The records Block Start

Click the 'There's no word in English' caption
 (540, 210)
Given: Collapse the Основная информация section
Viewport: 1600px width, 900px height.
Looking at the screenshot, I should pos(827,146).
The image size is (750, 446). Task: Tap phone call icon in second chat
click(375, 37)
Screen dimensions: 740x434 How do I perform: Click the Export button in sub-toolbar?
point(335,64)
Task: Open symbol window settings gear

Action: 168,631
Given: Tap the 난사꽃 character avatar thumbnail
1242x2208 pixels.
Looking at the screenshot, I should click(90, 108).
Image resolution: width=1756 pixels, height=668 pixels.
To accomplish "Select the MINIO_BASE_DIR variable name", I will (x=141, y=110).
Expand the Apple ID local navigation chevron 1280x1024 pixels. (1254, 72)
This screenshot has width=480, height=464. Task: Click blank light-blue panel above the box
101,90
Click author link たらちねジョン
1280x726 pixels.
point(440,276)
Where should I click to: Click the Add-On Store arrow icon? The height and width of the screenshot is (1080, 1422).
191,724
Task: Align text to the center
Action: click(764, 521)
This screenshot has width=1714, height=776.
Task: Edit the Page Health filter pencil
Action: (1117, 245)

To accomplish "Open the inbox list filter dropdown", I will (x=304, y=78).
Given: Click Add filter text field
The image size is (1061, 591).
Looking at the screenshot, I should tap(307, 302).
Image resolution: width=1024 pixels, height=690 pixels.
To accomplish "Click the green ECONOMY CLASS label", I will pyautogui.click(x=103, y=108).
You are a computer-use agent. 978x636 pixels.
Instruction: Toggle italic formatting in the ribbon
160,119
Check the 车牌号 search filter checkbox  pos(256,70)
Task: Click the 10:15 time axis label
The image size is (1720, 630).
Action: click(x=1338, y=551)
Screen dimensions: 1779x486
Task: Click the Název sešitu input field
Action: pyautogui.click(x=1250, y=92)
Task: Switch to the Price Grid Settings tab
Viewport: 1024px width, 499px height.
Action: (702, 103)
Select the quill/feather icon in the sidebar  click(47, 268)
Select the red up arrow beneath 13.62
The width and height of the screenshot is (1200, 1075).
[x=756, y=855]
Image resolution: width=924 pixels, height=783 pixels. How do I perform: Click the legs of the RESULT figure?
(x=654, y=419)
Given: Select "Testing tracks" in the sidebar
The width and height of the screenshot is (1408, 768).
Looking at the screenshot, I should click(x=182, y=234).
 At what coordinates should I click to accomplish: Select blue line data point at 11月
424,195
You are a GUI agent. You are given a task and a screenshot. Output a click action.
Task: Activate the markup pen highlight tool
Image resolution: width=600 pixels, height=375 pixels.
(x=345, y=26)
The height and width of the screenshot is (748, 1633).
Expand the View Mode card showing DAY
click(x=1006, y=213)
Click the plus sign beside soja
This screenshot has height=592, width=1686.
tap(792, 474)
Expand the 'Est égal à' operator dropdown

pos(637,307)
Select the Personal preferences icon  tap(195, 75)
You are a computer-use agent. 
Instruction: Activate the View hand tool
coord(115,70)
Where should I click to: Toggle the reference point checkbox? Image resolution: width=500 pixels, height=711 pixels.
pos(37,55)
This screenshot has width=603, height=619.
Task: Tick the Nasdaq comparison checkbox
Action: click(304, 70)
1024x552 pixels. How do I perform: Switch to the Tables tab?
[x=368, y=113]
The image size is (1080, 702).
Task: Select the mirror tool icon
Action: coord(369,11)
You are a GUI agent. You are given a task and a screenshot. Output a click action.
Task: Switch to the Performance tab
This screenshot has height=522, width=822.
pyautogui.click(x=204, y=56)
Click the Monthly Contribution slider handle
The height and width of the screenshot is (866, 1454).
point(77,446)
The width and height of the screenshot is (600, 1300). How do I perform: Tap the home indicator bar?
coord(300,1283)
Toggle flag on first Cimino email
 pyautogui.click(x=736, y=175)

The records Block End

Activity – State the count of lines in the preceding listing that include the string "label". No other words belong in the answer.

Result of the exercise – 2